### [Records for this exercise]
+===+
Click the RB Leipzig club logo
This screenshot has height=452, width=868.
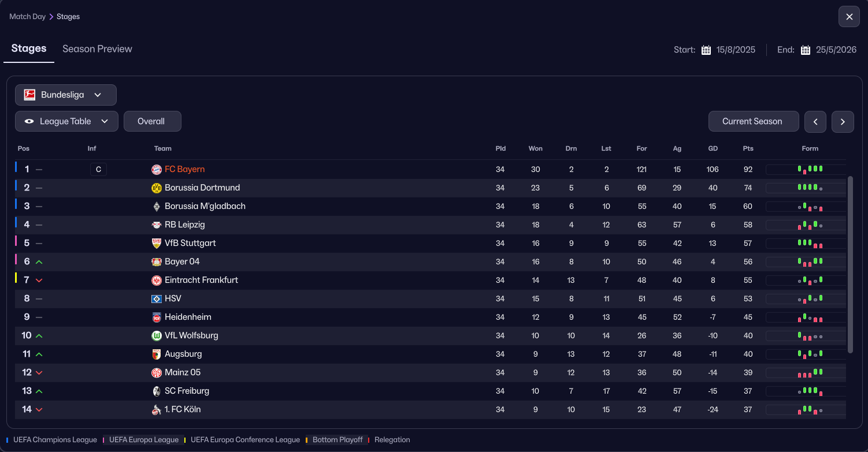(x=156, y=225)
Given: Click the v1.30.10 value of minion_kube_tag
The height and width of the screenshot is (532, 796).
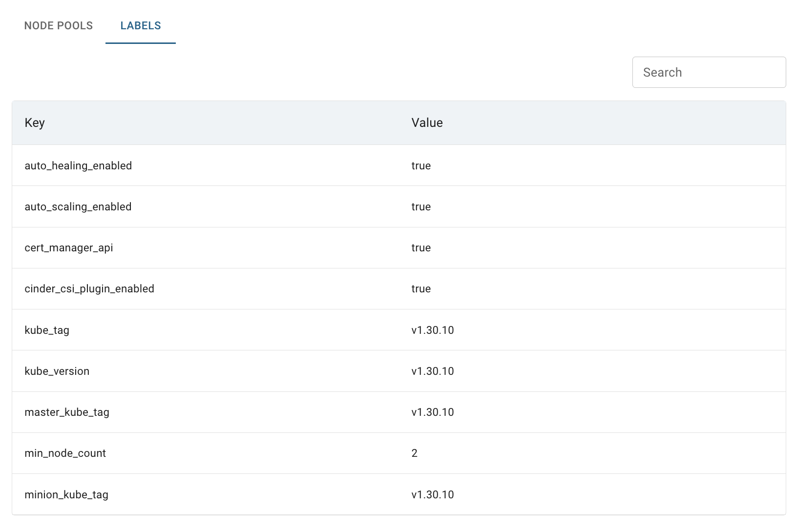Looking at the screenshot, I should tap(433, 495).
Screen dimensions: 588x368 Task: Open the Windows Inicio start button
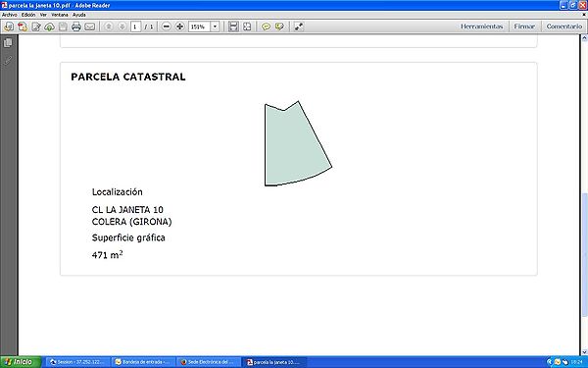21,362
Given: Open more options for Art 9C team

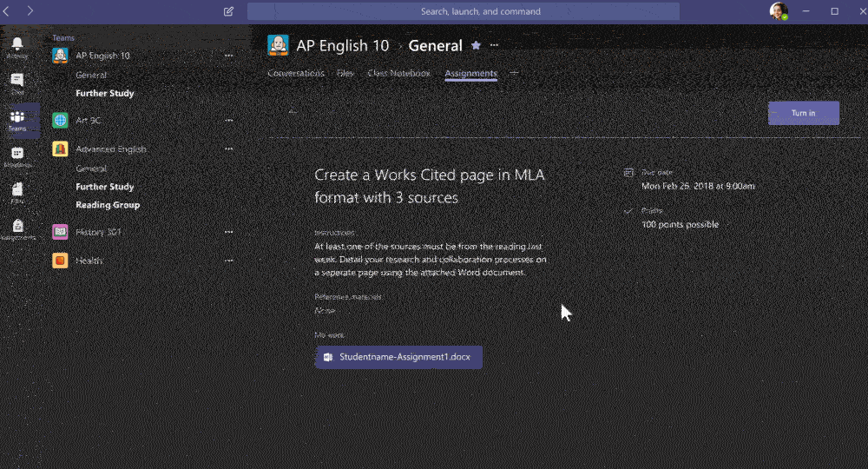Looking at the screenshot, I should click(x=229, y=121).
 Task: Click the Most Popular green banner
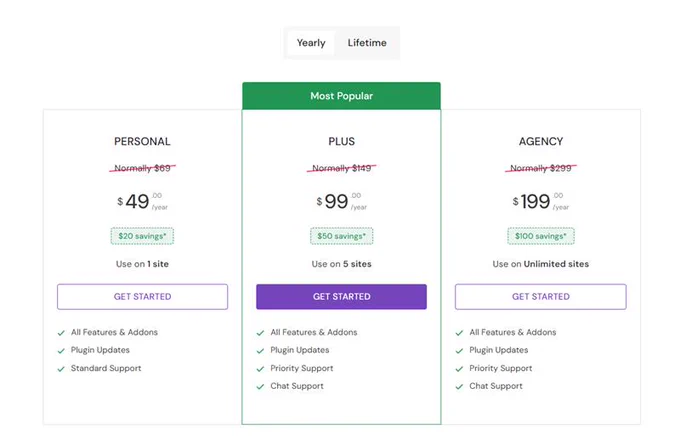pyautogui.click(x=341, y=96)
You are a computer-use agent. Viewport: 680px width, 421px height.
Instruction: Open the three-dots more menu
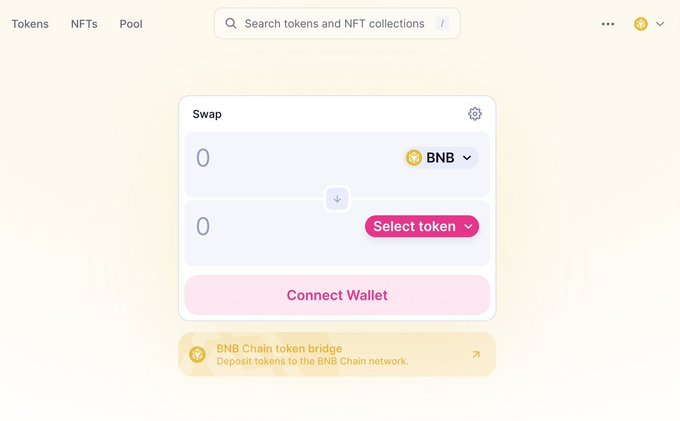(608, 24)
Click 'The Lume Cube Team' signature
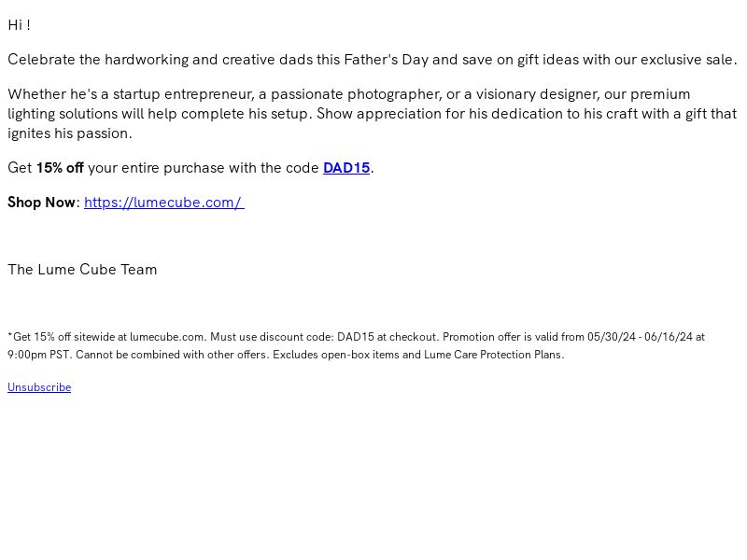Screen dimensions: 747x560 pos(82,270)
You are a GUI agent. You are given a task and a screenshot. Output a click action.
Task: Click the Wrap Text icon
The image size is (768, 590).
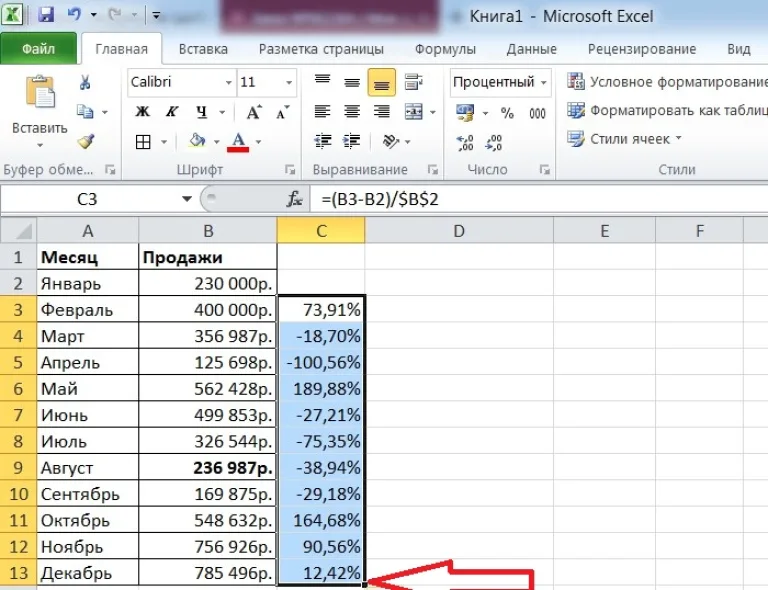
+===+
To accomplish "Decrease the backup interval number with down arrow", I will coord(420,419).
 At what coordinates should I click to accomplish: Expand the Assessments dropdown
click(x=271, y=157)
+===+
### [Exercise]
Up in the listing, locate the line with "Screen dimensions: 588x368"; print it and every line after it down to the line with "You are a computer-use", which is included too. Skip the pictures.

### [Exercise answer]
Screen dimensions: 588x368 Task: Open the Windows Inicio start button
21,362
Given: Open more options for Art 9C team

Looking at the screenshot, I should click(x=229, y=121).
 Task: Click the Most Popular green banner
pyautogui.click(x=341, y=96)
You are a computer-use agent. Viewport: 680px width, 421px height.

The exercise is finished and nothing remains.